About this exercise: Find how many lines in the material hold the word "computer", then state that number and nothing more.

Dataset content:
"""

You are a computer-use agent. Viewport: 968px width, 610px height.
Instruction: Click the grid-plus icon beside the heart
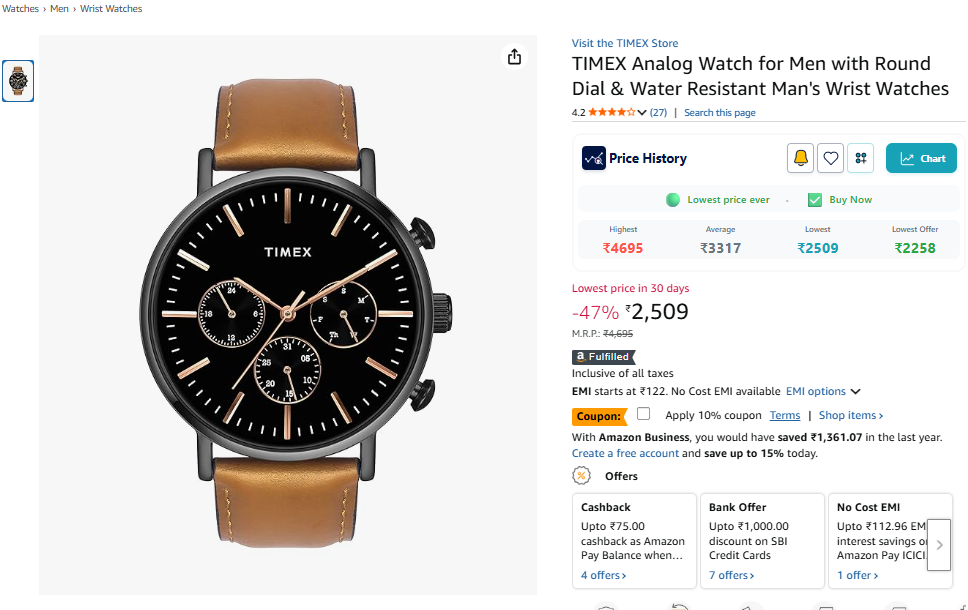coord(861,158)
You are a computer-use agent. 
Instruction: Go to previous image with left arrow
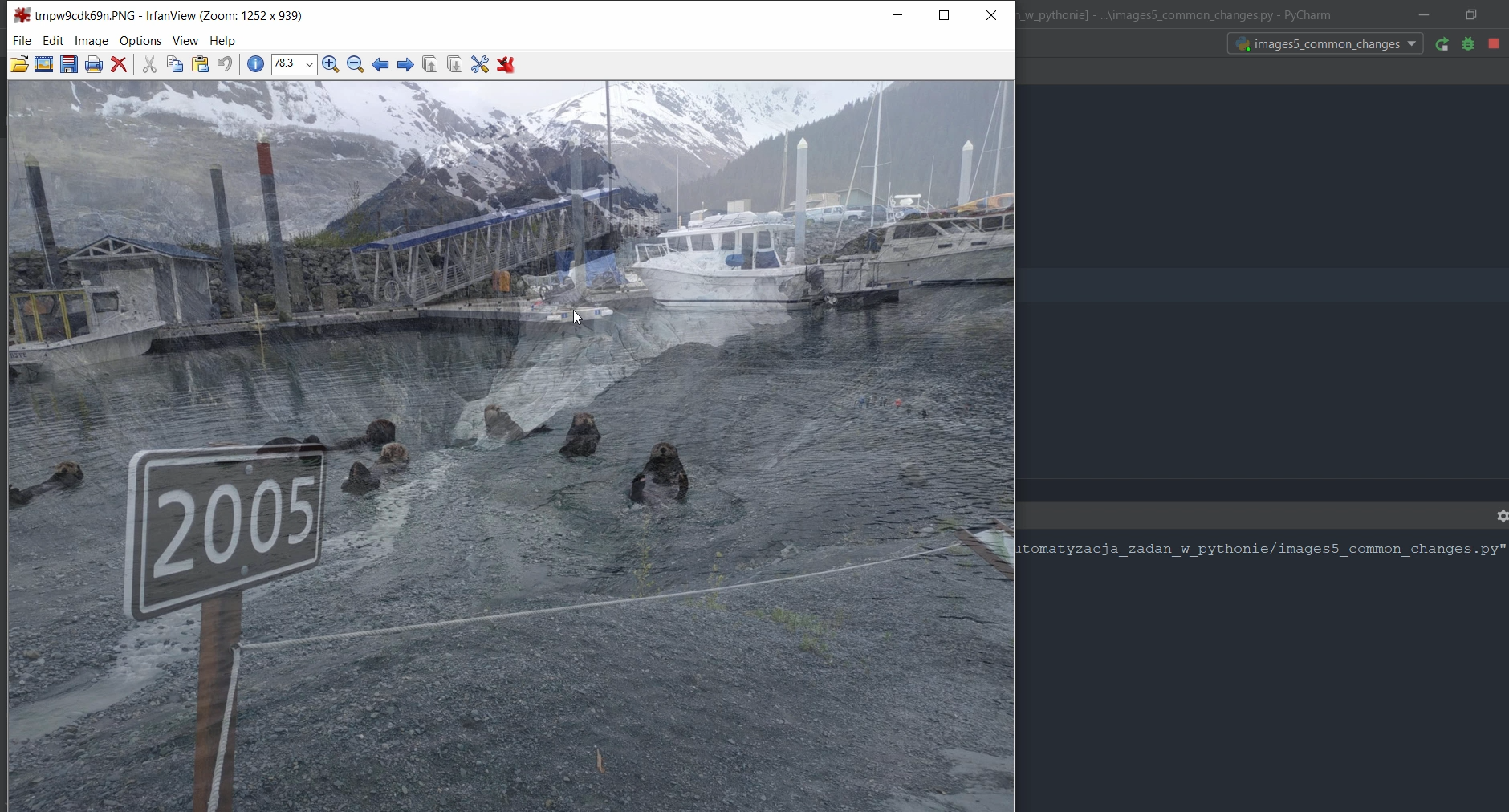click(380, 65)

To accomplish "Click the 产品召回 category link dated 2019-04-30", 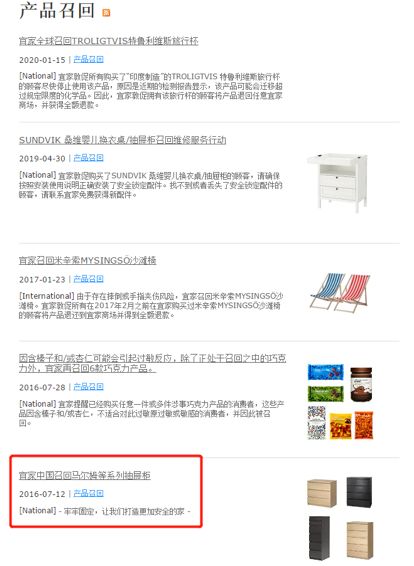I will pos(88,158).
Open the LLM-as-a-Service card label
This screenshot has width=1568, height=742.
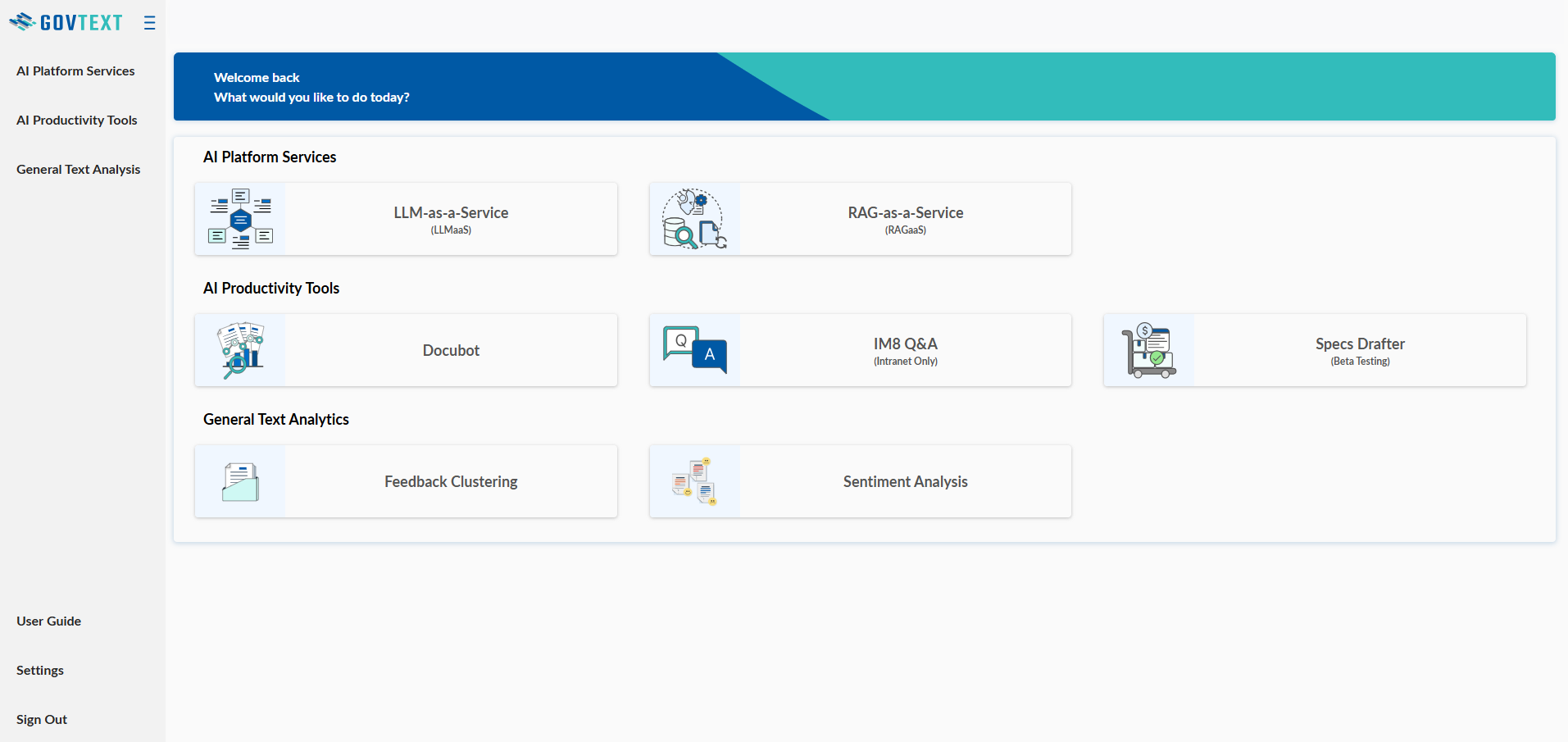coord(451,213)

"""

Response area: 2